**Alıştırma**: Verilen metinde "Suriye’ye binlerce terörist" ile başlayıp "ile birlikte AKP’dir." ile biten kısmı, "binlerce" yerine "yüzlerce" koyarak güncelle.

**Verilen metin**:
######

AKP Hükümeti en başından beri bu projenin ortağıdır. Unutmuş olabilirsiniz, hatırlayalım; Davutoğlu Libya’ya sokulan yüzer-gezer teröristlere bavulla elden para dağıttı. İş bitince yaralı teröristler Türkiye’de tedavi edildi. Kaddafi linç edildiğinde Davut’un oğlu Hillary Clinton ile çak yapıyordu. AKP Ortadoğu’ya sokulan bir Truva Atı mı? Türk Milleti bu sorunun cevabını bulmak zorundadır!
***
*** ***
Ateş yüzümüzü yalıyor!
Suriye’ye binlerce terörist sokuldu. Esat
ailesinin yaptığı zulümler nedeniyle içeride bulunan muhalif gruplarla
birleştiler. Kürtlerin ilk açıklaması, “rejimin yanındayız” oldu. AKP Salih
Müslim ile iletişime geçti. İstanbul’da ağırladılar. Davutoğlu’nun Salim
Müslüm’e ; Kürdistan vaat ettiğini” öğrendik.
Yani, PYD dedikleri yapının ebesi, ABD ile birlikte AKP’dir.

######

**Çıkarılan kayıtlar**:
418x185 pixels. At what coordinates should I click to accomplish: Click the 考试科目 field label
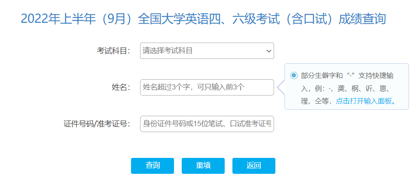113,51
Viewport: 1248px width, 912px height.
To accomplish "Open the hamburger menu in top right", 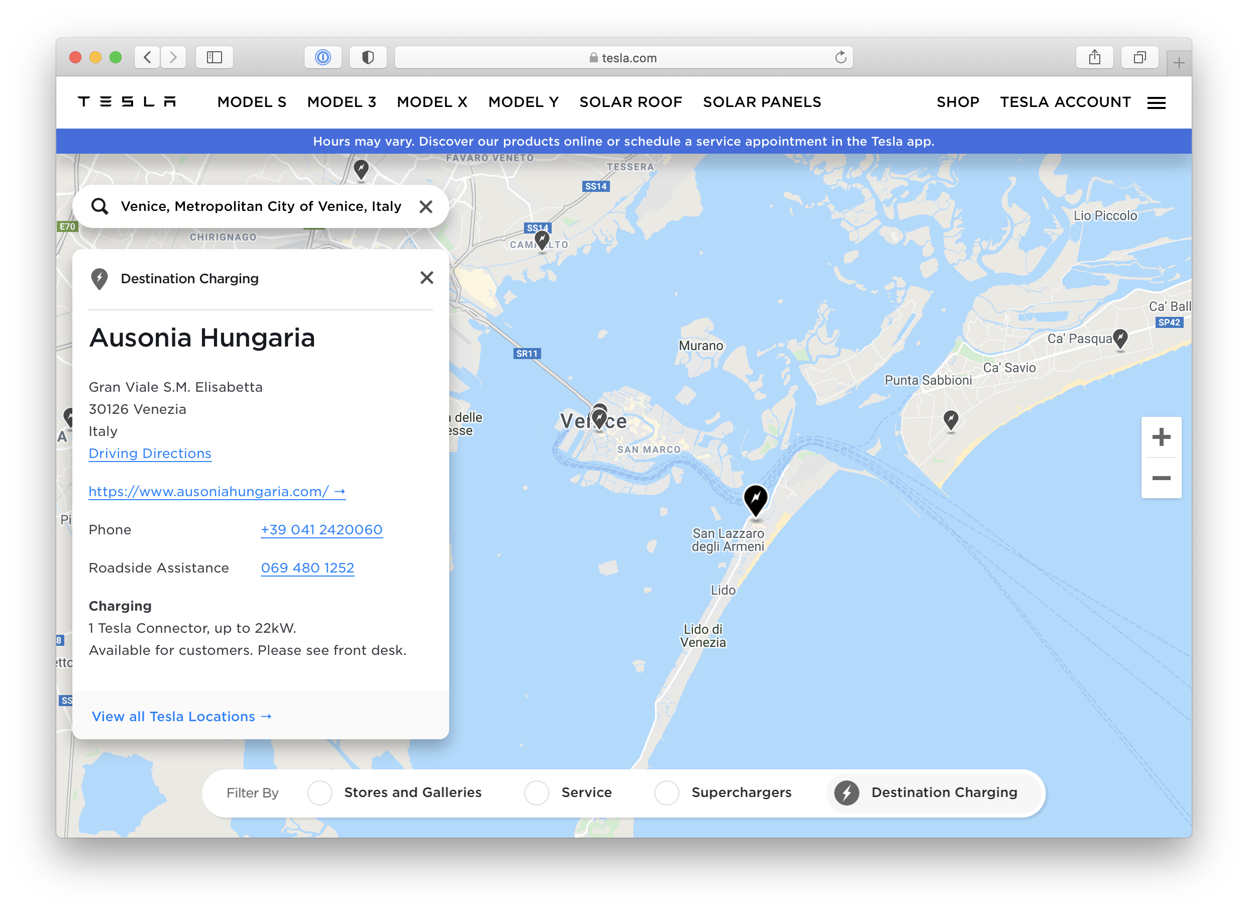I will coord(1156,102).
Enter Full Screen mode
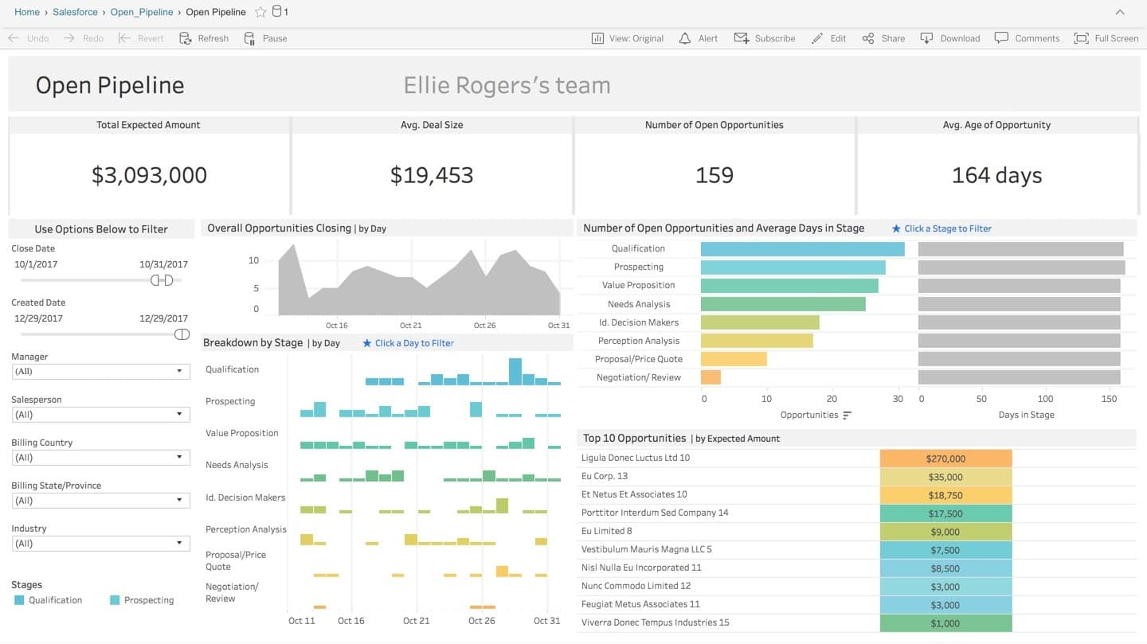 coord(1081,38)
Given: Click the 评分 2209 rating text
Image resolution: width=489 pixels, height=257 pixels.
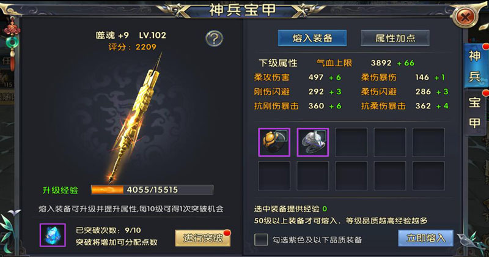Looking at the screenshot, I should point(132,47).
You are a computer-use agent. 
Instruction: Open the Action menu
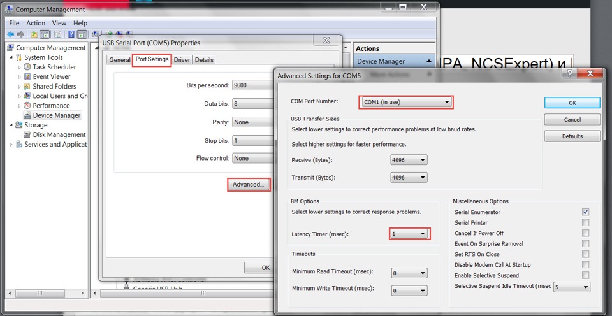pos(35,23)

######

**Yazılı çözüm**:
Suriye’ye yüzlerce terörist sokuldu. Esat
ailesinin yaptığı zulümler nedeniyle içeride bulunan muhalif gruplarla
birleştiler. Kürtlerin ilk açıklaması, “rejimin yanındayız” oldu. AKP Salih
Müslim ile iletişime geçti. İstanbul’da ağırladılar. Davutoğlu’nun Salim
Müslüm’e ; Kürdistan vaat ettiğini” öğrendik.
Yani, PYD dedikleri yapının ebesi, ABD ile birlikte AKP’dir.